McCloud has developed K-12 lesson plans for schoolteachers, which align with current teaching standards. “We tie in with early Oklahoma history. We’re not out to promote an agenda, but Woody made something of himself, and we want to help others do the same. We don’t avoid Woody’s politics—as you know, he wasn’t a conservative Republican. We don’t want to alienate anyone, yet we are also an oasis of acceptance and liberalism.”
“We try to convince students that writing need not be hard,” she says. “Woody’s favorite instrument was his typewriter; he used it a lot, because he always had something to say. Woody was a class warrior—the voice of the common man. He identified with hard-working men and women—such as migrant farm workers in the Great Depression—and he opposed corporate fascism; that spirit is still relevant. If Woody Guthrie were alive today, he would have been part of the Occupy Movement.”

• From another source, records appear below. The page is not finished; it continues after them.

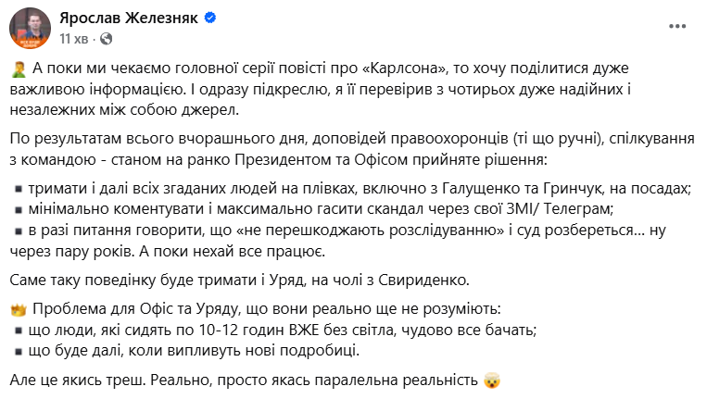
Task: Click the square bullet before 'мінімально коментувати'
Action: pyautogui.click(x=19, y=207)
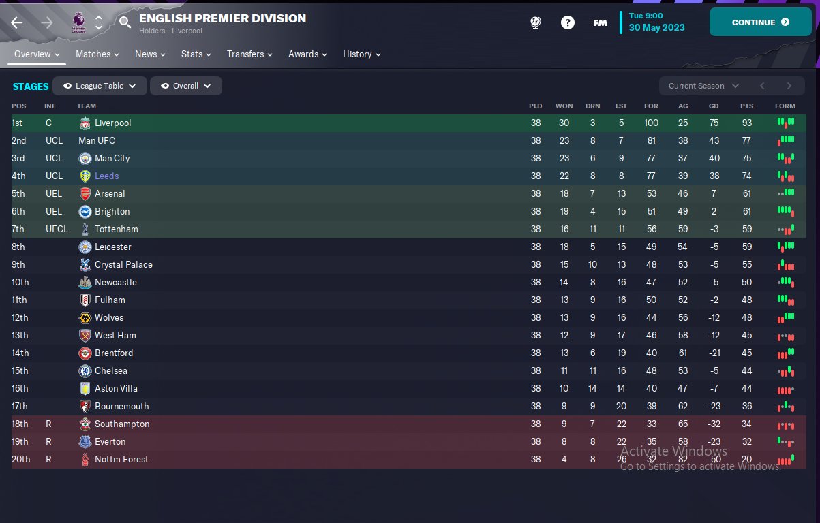Click the competition switcher up/down arrows
The image size is (820, 523).
pyautogui.click(x=99, y=22)

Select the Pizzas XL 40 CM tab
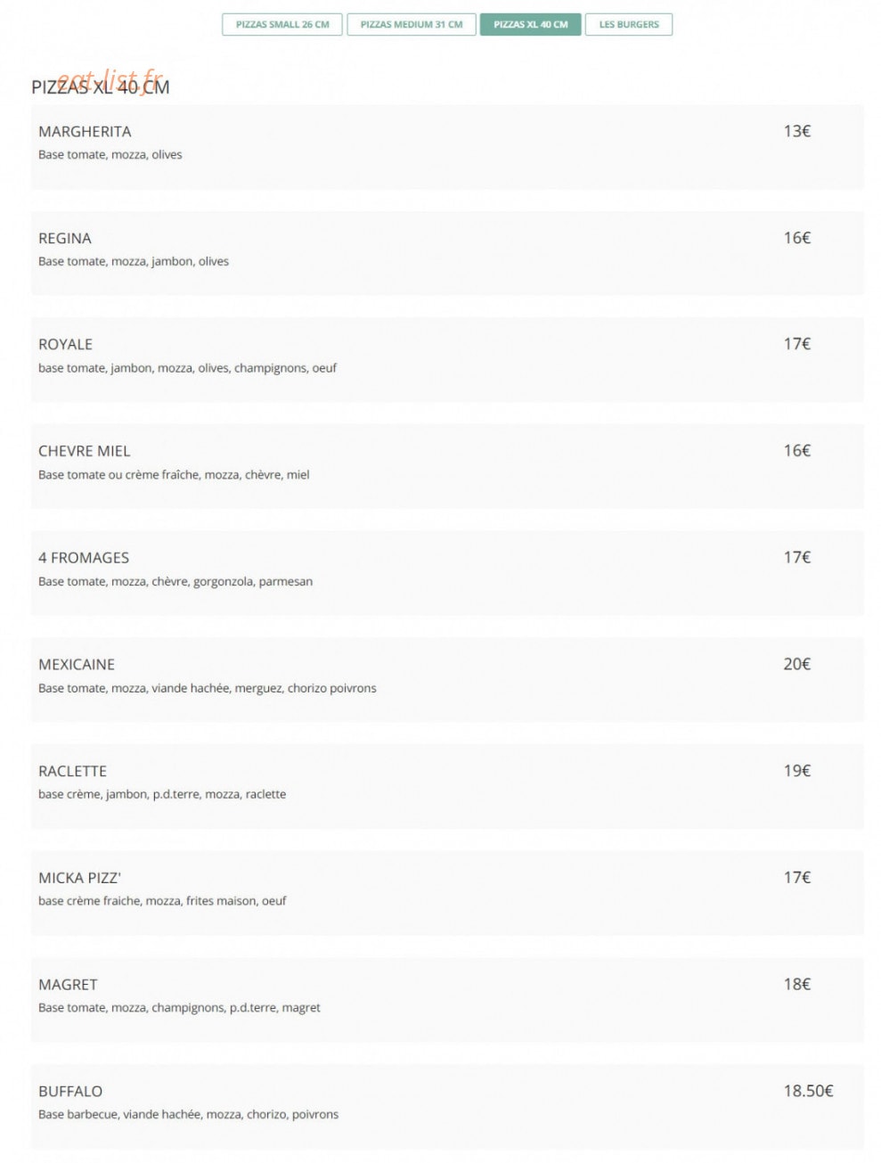click(x=531, y=25)
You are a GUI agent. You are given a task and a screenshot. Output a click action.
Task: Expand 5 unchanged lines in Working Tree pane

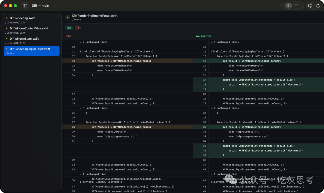(x=225, y=108)
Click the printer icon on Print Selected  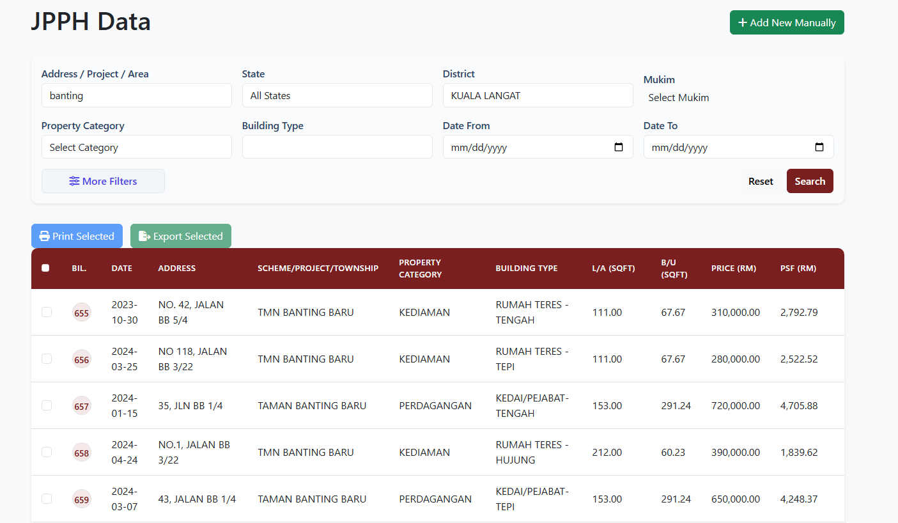point(44,236)
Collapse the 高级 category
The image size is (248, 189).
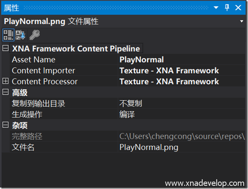[x=5, y=92]
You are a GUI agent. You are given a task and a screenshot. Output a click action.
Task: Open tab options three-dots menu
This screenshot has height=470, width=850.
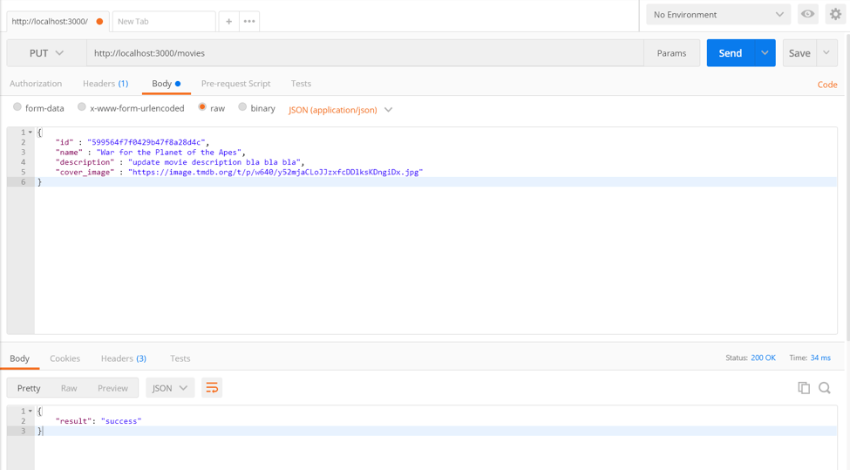[x=249, y=21]
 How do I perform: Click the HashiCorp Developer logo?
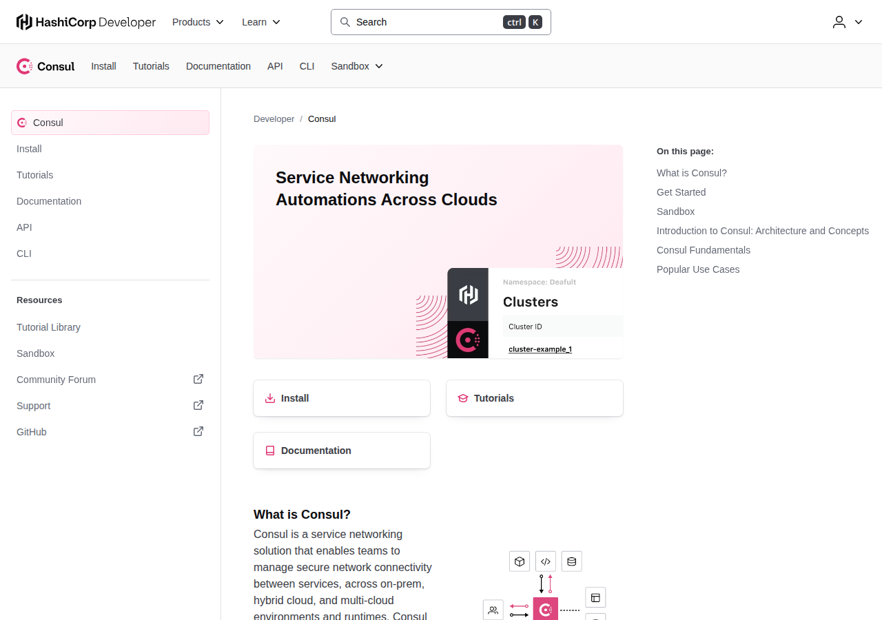pyautogui.click(x=86, y=22)
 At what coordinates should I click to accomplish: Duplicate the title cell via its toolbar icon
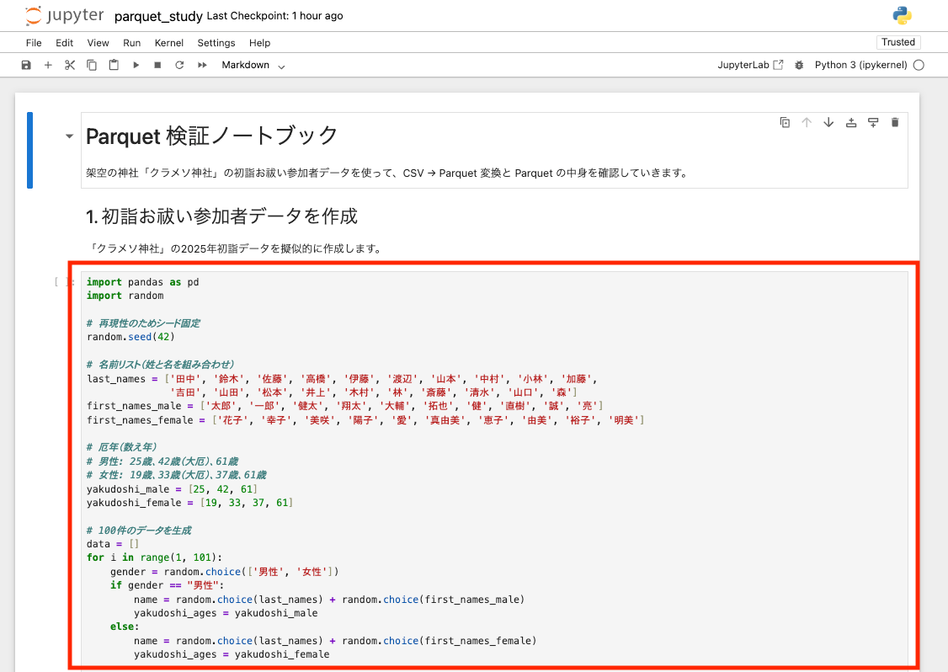785,121
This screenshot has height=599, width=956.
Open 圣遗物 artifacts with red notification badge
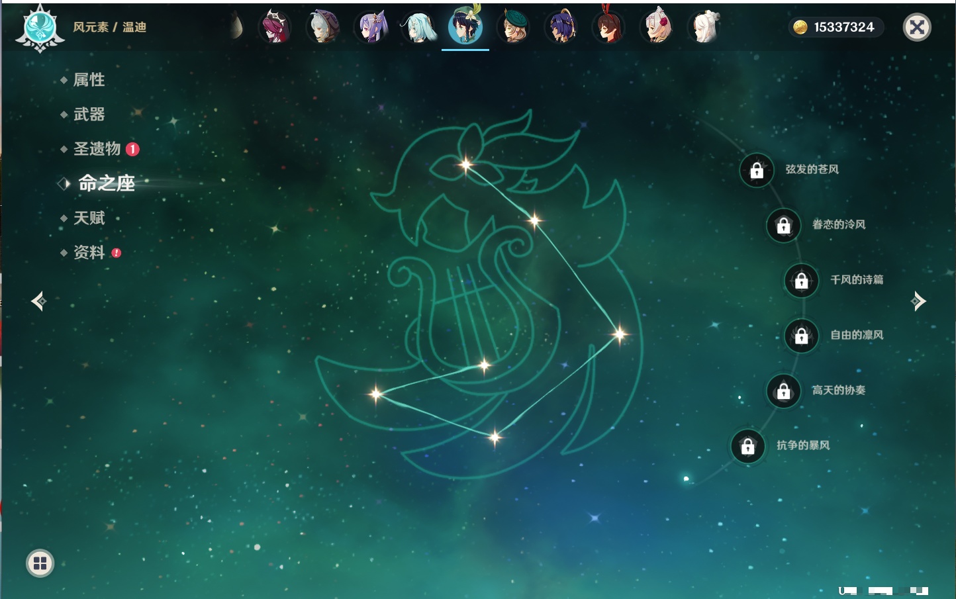pos(97,149)
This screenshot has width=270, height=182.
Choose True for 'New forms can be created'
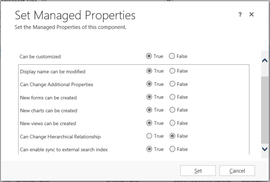click(x=149, y=97)
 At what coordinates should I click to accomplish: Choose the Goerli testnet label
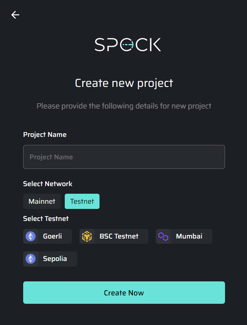[x=52, y=236]
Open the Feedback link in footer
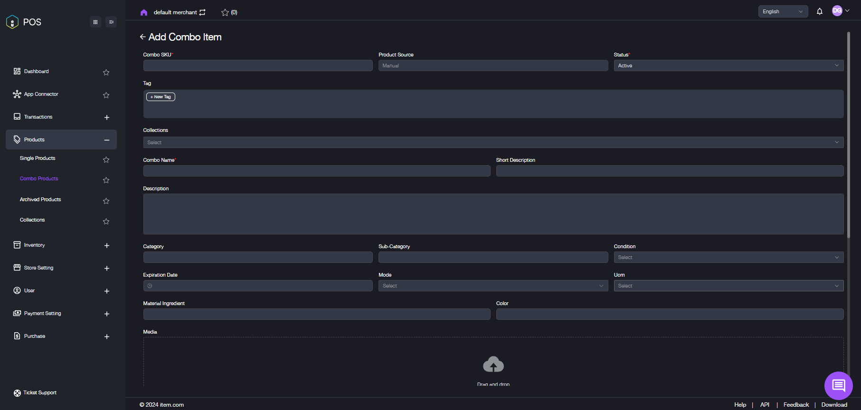Screen dimensions: 861x410 (796, 405)

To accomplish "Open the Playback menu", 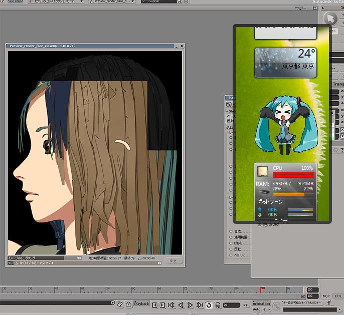I will pyautogui.click(x=141, y=303).
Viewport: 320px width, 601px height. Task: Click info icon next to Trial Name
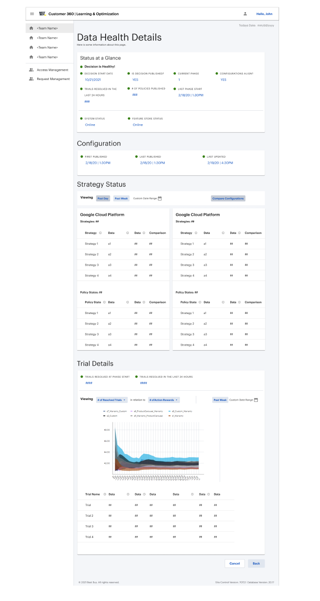click(104, 494)
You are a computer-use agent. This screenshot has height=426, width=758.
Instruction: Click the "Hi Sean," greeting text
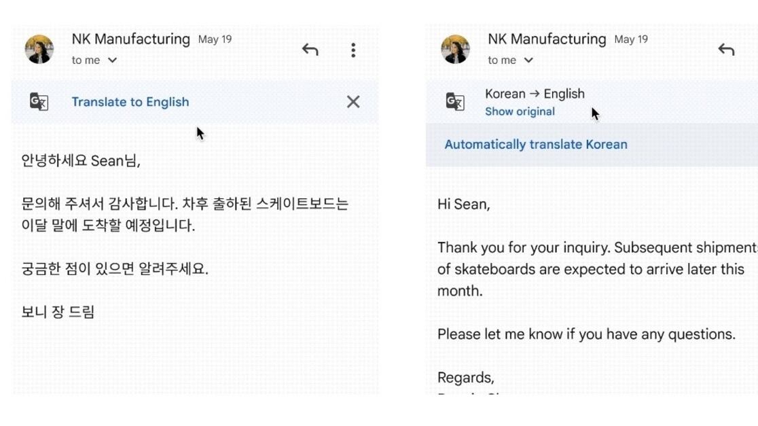pyautogui.click(x=463, y=204)
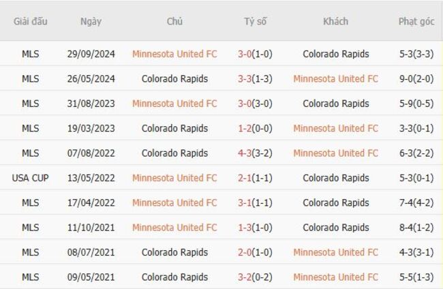Click the 'Chủ' home team header
The height and width of the screenshot is (289, 443).
174,21
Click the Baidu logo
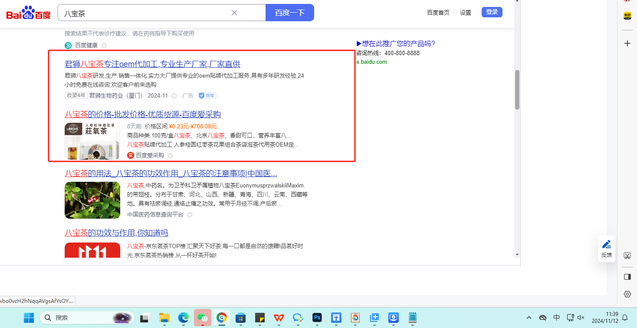Viewport: 637px width, 328px height. point(29,13)
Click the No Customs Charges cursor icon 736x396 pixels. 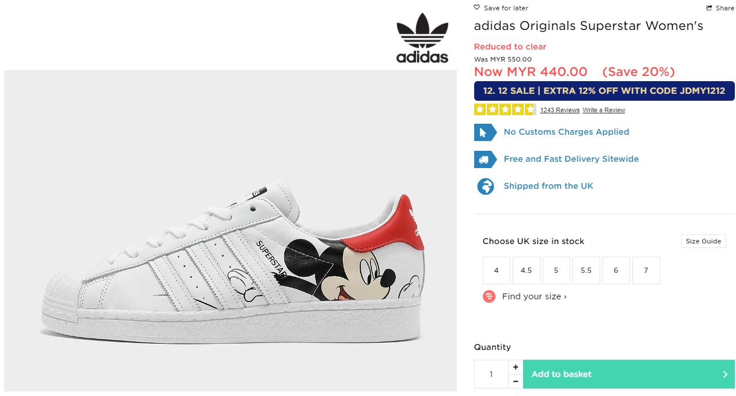point(485,132)
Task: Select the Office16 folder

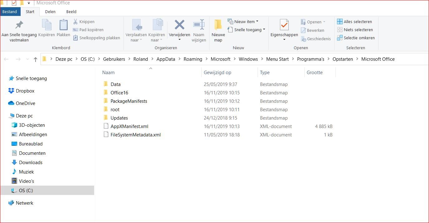Action: coord(119,93)
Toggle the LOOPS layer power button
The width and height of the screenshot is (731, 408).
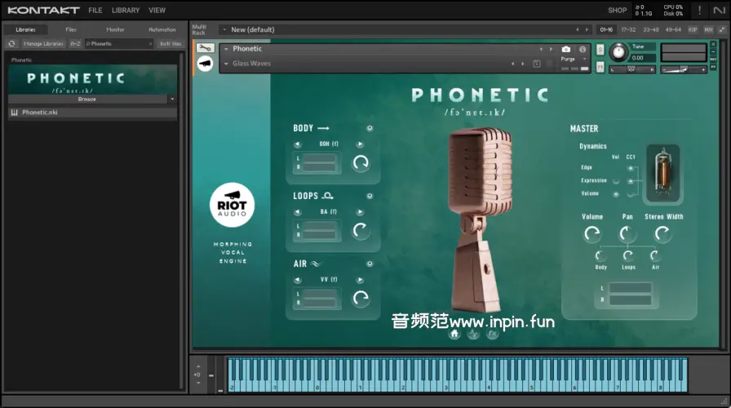pyautogui.click(x=370, y=196)
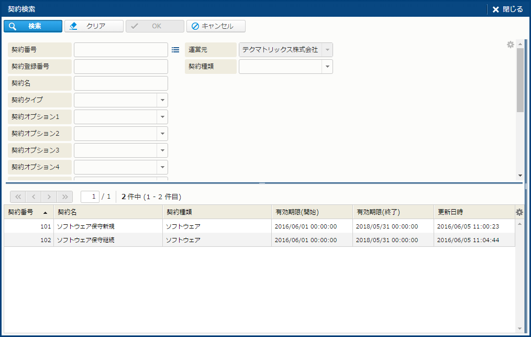Click the 更新日時 column header
The image size is (531, 337).
(x=450, y=212)
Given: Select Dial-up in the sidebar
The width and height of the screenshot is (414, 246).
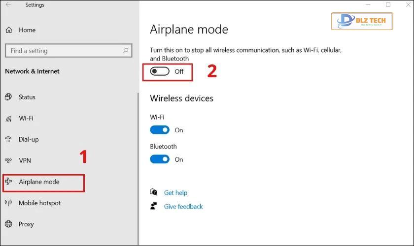Looking at the screenshot, I should click(29, 139).
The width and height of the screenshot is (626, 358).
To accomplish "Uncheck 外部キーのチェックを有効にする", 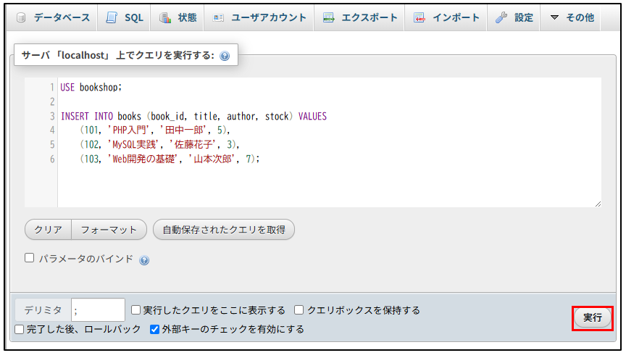I will pos(154,329).
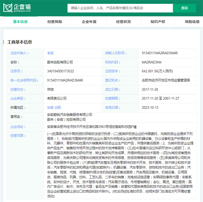This screenshot has width=203, height=202.
Task: Click the 合肥 city link
Action: tap(58, 108)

McCloud says the center also tries to inform visitors about Huntington’s Disease, the degenerative neurological illness that ravaged Guthrie for his last 14 years and cut his career and life short.
This past summer, the Center’s research initiative got a boost, when the 1960s’ folkie Phil Ochs’ estate donated his collection of notebooks, photos and journals. Folk music journalist Ronald D. Cohen followed suit shortly afterwards.
To keep Woody’s proletarian, activist spirit alive, the Center initiated a Woody Guthrie Prize in 2014, “to honor the work of those who speak for the less fortunate through music, film, literature, dance or other art forms and who also serve as a positive force for social change in America.” The first award was presented posthumously to Pete Seeger, who died just before the February ceremony in New York. Pete’s grandson accepted on behalf of the family.
Reflecting on my visit to the center, I was fascinated by the number of contemporary musicians who identify with Guthrie’s populism and ethos—including Bob Dylan, Ani DiFranco, Steve Earle, Corey Harris, Billy Bragg and, of course, his son Arlo. In the Center’s gallery space for temporary exhibitions, while I was there, five photographers look at the 40-year career of Bruce Springsteen, and it’s easy to see more than a little Woody in The Boss.
In front of the center is a block-long public green space with an inviting shelter for free concerts and picnics. The streets around Guthrie Square have been dubbed Reconciliation Way, and that gesture seems a warm and fitting welcome, erasing whatever skepticism I may have started with. Yet it’s a Woody slogan, memorialized on a sticker in the gift shop, that’s stuck with me longest: “Take it easy, but take it!” Pure Woody!